Alumni

Global Perspective’s John Bersia Pushed for International Awareness

Colleagues remember the professor and Pulitzer Prize recipient, who died Thursday.

By Gene Kruckemyer ’73 |
March 22, 2019

Headshot of man wearing black suit

John Bersia was viewed by many colleagues and students as a global citizen, always pushing education, fairness and international awareness with the goal of a peaceful world.

John C. Bersia ’77, director of UCF’s Global Perspectives Office, a professor of international issues, and a Pulitzer Prize recipient while an editorial writer at the Orlando Sentinel, died Thursday of metastatic cancer. He was 62.

Bersia started working at UCF in 2001, later became a special assistant to the president for Global Perspectives, and was the executive producer and host of a weekly WUCF TV show by the same name, covering diplomacy, world affairs, human trafficking and other issues.

He was viewed by many of his colleagues and students as a global citizen, always pushing education, fairness and international awareness with the goal of a peaceful world.

“John gave UCF and Central Florida a wealth of opportunities to learn about the world and to tackle our toughest challenges, particularly human trafficking and modern slavery,” says interim President Thad Seymour Jr.

“He brought many distinguished world leaders to campus and also speakers who challenged us to actively help human trafficking victims and others who had no voice. We will forever be thankful that John has made us a stronger, more civic-minded and more compassionate campus community.”

Harriet L. Elam-Thomas, a former ambassador to Senegal and director of the university’s diplomacy program, says she came to UCF as the State Department’s diplomat in residence for one year but remained 16 years because of Bersia, “who always demonstrated the human touch” in his approach to community and world issues.

“John was the epitome of civility. Global Perspective staff, interns and fellows gained academic and life leadership skills throughout their affiliation with the Global Perspectives Office,” she says. “Thanks to John’s commitment to inform and expose the broader Central Florida community to international and domestic thought leaders, this community is well informed and able to make wise decisions on globally focused and culturally sensitive issues.
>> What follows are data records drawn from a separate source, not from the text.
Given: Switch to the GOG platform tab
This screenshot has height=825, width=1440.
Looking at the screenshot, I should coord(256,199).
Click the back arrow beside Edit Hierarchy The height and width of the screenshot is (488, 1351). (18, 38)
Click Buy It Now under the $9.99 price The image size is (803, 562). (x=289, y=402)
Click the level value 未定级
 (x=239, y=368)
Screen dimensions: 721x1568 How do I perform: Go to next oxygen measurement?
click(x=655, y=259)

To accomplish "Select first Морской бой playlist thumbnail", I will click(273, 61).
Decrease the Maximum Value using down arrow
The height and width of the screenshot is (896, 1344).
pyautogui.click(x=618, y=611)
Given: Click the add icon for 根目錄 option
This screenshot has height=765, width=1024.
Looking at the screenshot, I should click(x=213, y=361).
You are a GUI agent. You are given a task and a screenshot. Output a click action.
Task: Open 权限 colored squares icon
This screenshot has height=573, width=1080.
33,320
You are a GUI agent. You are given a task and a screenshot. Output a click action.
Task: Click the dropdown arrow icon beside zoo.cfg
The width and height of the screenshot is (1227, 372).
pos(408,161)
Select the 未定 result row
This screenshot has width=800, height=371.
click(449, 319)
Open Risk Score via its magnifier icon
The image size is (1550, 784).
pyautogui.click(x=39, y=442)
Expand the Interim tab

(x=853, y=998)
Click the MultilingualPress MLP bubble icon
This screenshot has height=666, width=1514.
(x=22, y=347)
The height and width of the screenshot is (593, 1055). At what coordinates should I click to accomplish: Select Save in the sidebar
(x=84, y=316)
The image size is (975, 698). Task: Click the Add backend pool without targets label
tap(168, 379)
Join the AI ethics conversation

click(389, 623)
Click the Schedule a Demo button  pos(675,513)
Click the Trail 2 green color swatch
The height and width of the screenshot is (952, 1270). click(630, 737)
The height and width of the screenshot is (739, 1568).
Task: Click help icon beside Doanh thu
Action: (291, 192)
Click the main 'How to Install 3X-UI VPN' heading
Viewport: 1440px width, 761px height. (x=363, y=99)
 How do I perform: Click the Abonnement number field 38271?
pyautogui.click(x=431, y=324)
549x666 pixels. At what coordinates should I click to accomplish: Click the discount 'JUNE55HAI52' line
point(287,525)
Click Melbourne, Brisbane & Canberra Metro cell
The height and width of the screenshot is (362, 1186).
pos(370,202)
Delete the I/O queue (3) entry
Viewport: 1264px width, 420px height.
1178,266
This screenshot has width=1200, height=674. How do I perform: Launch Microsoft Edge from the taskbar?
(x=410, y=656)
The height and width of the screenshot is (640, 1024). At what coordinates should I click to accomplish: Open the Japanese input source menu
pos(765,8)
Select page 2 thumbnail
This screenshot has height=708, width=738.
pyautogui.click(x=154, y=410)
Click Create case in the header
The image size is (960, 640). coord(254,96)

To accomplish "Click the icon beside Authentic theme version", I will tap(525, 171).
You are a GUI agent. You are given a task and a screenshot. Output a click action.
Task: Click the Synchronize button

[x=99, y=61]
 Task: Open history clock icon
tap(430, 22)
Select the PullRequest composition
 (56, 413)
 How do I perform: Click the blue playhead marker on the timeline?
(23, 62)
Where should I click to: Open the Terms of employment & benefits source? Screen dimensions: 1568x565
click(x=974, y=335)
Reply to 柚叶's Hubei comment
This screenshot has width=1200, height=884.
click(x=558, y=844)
The University of Central Florida and the surrounding community present a comprehensive face of America, thanks to the insight, outreach and selflessness of John Bersia.”

Dean Michael Johnson of the College of Sciences, of which Global Perspectives is a part, says Bersia dedicated many years of providing students “an opportunity to be part of the world.”

“What John knew is that the world has become very small, and our students are going to live in a world where they’re going to work and compete with people from every part of the globe,” Johnson says. “John played a key role in opening doors for students and faculty to interact, learn and engage with different cultures.”

Two men sit at a table with a banner in the background that reads GLOBAL perspectives

Bersia (right) was the executive producer and host of a weekly WUCF TV show Global Perspectives and interviewed guests such as popular science educator, Bill Nye (left).

Bersia grew up in Winter Park and earned his bachelor’s degree in political science/international relations and French at UCF in 1977. He went on to receive a master’s in government/foreign policy from Georgetown University, a master’s in public information administration at The American University, and a master’s in international relations from the University of London.

Before coming to UCF, Bersia worked in the global political-risk analysis and publishing business, was as an adjunct professor on international affairs at Rollins College, and served on the Orlando Sentinel’s editorial board for 16 years, when his series of editorials on predatory payday-loan practices, “Fleeced in Florida,” won a Pulitzer Prize in 2000 and prompted the Florida Legislature to make changes in regulations of loan companies.

He helped establish the Center for the Study of Human Trafficking and Modern Slavery, was board chairman of the World Affairs Council of Central Florida, and served in various roles with numerous organizations and programs on and off campus to promote global peace and security.

“John was my friend for more than 30 years. In his hometown, and even in our university, few realize how greatly respected and admired he has long been throughout the world,” says Distinguished Professor of Global Affairs James Bacchus and director of UCF’s Center for Global Economic & Environmental Opportunity. “John laid much of the foundation for the emergence of UCF as a global institution – a foundation on which we will continue to build for many years to come.”

To highlight that foundation and the impact and legacy of the Global Perspectives interviews hosted by Bersia, WUCF will broadcast a special retrospective at 9:30 a.m. March 31.

“John worked tirelessly to bring attention to important issues and to help bridge cultural divides,” says Phil Hoffman, WUCF executive director. “He was able to combine his passion for education with a real depth of knowledge to bring an understanding of the world to Central Florida audiences.”

Bersia is survived by his wife, Renee Johnson, and a stepdaughter.

Services will be held at noon March 30, at St. Charles Borromeo Catholic Church, 4001 Edgewater Drive, Orlando.